RECORDS:

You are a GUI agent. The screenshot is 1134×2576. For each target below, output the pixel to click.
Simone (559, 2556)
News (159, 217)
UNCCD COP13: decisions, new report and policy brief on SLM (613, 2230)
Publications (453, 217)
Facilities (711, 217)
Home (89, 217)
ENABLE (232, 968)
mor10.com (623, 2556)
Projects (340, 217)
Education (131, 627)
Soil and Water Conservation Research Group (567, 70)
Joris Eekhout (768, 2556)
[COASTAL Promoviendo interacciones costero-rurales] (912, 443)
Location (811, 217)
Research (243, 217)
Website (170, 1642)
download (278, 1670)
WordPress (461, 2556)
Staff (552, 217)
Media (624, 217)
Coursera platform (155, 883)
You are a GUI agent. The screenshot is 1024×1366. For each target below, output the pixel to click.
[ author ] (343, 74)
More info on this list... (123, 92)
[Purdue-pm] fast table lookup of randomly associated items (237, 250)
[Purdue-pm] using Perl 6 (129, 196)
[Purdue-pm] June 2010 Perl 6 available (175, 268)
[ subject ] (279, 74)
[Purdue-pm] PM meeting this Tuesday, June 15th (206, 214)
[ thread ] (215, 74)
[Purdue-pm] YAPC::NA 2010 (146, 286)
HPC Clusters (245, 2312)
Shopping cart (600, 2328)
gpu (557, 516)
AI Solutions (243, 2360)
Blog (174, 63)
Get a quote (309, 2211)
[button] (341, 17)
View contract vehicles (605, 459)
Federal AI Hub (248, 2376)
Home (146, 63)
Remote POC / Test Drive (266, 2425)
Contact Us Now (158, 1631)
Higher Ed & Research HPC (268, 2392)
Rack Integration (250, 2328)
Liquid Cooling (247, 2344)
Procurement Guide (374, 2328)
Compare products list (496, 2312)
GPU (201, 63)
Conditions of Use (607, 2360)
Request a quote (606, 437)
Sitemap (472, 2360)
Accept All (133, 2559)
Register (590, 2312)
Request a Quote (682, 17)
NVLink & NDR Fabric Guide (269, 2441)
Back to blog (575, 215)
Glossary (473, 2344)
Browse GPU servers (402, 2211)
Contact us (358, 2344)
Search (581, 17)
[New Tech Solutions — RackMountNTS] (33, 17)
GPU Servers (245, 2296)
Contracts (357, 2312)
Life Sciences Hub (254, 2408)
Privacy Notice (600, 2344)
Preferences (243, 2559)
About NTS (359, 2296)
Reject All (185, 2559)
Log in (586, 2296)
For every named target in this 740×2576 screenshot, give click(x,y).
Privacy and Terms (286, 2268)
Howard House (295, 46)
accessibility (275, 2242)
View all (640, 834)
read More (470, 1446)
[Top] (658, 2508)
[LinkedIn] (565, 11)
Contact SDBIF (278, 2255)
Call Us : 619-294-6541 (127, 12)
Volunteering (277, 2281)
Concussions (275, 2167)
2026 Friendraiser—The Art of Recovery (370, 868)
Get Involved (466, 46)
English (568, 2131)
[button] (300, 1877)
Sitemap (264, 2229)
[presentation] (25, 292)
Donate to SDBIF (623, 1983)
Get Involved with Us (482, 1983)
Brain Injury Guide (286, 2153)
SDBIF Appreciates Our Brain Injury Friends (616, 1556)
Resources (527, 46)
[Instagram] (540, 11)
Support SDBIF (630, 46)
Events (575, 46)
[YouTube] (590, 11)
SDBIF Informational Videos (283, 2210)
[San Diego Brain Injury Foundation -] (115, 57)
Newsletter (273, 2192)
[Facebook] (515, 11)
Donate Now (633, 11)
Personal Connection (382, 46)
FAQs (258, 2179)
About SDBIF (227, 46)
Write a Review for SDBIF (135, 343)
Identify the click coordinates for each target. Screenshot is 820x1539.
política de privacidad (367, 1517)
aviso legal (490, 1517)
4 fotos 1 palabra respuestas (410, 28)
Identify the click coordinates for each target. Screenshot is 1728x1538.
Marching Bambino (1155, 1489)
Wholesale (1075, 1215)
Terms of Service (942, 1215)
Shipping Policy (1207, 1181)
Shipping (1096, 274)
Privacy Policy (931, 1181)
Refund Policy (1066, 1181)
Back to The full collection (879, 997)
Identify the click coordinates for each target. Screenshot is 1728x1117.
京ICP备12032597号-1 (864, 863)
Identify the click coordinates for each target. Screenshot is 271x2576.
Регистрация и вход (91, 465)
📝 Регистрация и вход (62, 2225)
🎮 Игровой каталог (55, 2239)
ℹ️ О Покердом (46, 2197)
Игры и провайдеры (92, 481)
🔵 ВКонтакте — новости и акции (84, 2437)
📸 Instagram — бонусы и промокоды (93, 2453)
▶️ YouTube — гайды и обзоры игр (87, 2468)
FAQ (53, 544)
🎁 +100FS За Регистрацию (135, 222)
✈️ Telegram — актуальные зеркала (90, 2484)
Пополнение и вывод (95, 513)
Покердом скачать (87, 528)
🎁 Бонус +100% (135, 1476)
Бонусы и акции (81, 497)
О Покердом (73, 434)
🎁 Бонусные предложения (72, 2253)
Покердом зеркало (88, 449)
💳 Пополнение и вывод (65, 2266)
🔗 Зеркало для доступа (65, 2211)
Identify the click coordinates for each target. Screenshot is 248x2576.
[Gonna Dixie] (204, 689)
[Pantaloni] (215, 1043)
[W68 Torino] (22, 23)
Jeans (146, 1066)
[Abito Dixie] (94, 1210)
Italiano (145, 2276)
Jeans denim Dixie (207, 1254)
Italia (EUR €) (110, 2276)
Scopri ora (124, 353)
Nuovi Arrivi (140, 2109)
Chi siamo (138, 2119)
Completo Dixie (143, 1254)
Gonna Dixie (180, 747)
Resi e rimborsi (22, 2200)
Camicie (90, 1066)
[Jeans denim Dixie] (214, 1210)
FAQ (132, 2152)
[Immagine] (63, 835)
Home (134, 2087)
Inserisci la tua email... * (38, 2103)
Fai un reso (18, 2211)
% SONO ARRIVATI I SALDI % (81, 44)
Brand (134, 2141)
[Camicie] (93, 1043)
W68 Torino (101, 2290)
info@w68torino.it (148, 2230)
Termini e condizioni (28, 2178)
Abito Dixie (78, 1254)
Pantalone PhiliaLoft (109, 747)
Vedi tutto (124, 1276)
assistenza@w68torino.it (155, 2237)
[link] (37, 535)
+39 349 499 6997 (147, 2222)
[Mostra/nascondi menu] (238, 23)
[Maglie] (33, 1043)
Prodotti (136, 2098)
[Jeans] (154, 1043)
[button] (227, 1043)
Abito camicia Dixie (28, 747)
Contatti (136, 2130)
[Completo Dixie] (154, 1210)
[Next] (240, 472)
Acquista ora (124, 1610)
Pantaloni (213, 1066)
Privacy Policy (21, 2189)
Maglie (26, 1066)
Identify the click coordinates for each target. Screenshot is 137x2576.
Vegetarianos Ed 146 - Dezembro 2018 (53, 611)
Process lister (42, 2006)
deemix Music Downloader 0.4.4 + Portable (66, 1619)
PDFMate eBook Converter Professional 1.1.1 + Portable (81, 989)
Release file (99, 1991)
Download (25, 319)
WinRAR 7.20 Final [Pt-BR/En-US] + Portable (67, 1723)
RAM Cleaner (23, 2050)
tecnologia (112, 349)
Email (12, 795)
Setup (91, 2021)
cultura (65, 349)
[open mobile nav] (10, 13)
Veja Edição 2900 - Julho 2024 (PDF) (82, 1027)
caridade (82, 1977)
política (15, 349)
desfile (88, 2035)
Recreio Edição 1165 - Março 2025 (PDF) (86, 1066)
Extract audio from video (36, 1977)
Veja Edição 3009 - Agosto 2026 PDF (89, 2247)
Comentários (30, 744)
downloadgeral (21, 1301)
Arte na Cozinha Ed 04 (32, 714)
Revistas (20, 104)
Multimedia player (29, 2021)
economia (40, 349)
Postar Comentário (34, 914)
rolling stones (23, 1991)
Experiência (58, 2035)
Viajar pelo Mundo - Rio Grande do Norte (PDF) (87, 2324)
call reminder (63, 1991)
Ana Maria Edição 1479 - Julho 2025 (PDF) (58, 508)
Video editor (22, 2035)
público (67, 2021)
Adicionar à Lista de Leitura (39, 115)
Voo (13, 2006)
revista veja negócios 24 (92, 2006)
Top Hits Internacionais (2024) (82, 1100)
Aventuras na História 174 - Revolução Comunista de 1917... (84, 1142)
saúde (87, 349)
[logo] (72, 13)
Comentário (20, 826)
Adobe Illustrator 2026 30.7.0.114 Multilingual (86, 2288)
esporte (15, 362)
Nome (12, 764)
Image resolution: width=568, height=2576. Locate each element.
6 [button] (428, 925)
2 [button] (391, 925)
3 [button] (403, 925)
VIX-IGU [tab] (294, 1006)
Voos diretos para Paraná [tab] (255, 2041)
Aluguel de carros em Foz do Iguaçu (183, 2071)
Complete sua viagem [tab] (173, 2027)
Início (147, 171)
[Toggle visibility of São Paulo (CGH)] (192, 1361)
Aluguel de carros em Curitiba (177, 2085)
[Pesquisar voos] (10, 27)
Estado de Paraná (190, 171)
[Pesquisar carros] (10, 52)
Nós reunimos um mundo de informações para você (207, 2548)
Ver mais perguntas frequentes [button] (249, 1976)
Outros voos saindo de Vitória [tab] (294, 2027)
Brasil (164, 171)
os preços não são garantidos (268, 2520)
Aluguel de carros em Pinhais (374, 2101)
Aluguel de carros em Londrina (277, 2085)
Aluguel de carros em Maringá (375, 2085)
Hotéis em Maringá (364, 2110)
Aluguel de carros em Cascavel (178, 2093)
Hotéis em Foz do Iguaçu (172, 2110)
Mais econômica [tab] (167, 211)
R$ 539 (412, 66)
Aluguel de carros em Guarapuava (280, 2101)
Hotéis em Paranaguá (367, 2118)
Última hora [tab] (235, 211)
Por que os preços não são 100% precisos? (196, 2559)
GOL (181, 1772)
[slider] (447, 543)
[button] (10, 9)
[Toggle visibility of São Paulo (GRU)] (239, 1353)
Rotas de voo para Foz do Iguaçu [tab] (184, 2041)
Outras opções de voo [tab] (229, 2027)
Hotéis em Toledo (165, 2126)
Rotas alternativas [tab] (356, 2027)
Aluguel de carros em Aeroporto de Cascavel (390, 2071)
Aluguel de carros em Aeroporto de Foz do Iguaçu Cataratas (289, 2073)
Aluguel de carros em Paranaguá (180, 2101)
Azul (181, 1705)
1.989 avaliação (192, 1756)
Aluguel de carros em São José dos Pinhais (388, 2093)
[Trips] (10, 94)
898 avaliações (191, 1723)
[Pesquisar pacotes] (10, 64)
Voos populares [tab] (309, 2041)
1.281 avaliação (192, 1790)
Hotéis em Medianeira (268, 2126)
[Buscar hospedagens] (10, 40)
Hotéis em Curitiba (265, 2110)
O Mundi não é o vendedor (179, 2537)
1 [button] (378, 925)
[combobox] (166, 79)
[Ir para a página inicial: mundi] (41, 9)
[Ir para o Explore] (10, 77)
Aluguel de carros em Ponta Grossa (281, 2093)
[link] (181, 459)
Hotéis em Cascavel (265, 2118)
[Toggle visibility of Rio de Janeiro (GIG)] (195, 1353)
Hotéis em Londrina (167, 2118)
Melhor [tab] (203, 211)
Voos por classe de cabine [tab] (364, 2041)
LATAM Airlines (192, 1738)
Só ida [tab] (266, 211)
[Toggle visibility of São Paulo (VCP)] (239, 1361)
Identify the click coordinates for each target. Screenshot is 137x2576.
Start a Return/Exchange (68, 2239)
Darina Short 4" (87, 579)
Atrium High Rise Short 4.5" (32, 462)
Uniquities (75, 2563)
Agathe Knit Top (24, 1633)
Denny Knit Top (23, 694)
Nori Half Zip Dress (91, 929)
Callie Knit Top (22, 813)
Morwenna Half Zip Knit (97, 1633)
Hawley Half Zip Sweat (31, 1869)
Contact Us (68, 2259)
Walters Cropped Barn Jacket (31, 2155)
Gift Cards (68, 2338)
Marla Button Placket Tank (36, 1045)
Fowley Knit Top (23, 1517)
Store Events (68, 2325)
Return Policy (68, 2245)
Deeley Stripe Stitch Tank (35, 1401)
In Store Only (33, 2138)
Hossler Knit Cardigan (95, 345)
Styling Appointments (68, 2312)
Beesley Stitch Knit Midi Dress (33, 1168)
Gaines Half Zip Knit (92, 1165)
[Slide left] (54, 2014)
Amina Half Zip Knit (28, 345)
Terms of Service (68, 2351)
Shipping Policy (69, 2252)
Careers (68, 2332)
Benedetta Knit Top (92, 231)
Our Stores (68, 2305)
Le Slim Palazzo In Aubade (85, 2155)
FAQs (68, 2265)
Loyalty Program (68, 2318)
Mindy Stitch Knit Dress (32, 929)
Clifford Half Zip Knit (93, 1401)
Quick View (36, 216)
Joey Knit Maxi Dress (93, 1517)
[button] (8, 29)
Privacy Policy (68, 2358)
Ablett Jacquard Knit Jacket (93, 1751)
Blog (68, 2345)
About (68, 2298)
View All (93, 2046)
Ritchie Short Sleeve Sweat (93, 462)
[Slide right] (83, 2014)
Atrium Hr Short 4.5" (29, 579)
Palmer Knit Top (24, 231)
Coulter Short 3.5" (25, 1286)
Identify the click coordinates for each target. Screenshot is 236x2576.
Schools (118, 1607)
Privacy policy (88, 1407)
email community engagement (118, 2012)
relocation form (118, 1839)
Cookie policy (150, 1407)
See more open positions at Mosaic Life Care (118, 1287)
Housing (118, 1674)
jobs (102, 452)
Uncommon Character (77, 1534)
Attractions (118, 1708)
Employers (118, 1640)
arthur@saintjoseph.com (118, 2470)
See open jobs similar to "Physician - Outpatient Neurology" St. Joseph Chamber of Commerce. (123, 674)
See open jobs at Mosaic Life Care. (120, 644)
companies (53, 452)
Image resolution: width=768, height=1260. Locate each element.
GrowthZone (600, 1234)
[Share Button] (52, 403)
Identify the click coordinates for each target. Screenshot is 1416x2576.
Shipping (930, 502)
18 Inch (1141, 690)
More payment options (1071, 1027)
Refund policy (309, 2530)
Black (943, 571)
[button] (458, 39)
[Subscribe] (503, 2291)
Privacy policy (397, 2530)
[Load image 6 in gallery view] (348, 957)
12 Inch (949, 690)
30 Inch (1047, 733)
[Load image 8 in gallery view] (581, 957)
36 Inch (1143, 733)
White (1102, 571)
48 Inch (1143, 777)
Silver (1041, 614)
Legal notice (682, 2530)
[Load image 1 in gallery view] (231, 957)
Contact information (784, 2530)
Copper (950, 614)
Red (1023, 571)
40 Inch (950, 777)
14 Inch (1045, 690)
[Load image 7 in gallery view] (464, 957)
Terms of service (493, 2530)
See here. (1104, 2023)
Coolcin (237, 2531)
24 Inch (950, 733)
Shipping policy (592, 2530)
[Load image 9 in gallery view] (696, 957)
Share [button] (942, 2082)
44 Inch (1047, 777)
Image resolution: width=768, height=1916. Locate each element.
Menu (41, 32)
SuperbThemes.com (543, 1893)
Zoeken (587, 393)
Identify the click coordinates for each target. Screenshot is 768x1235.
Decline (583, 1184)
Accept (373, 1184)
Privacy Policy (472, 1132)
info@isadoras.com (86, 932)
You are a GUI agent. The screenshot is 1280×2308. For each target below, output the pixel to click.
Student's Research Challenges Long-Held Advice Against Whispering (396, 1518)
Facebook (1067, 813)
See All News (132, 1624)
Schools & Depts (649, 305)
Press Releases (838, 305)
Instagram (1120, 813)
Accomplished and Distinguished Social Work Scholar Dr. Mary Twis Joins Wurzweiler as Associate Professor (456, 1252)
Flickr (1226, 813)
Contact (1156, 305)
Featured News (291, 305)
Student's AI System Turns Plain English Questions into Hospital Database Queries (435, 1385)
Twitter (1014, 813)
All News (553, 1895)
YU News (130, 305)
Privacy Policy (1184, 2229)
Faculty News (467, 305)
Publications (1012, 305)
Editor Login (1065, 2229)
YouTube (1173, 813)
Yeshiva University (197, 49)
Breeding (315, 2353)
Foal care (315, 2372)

AIM OF THE EXERCISE: Begin at the first line of the records above and restate each line word for word, stopping after the line with "Website (170, 1642)".

REPLY TO THE EXERCISE:
You are a GUI agent. The screenshot is 1134×2576. For each target below, output the pixel to click.
Simone (559, 2556)
News (159, 217)
UNCCD COP13: decisions, new report and policy brief on SLM (613, 2230)
Publications (453, 217)
Facilities (711, 217)
Home (89, 217)
ENABLE (232, 968)
mor10.com (623, 2556)
Projects (340, 217)
Education (131, 627)
Soil and Water Conservation Research Group (567, 70)
Joris Eekhout (768, 2556)
[COASTAL Promoviendo interacciones costero-rurales] (912, 443)
Location (811, 217)
Research (243, 217)
Website (170, 1642)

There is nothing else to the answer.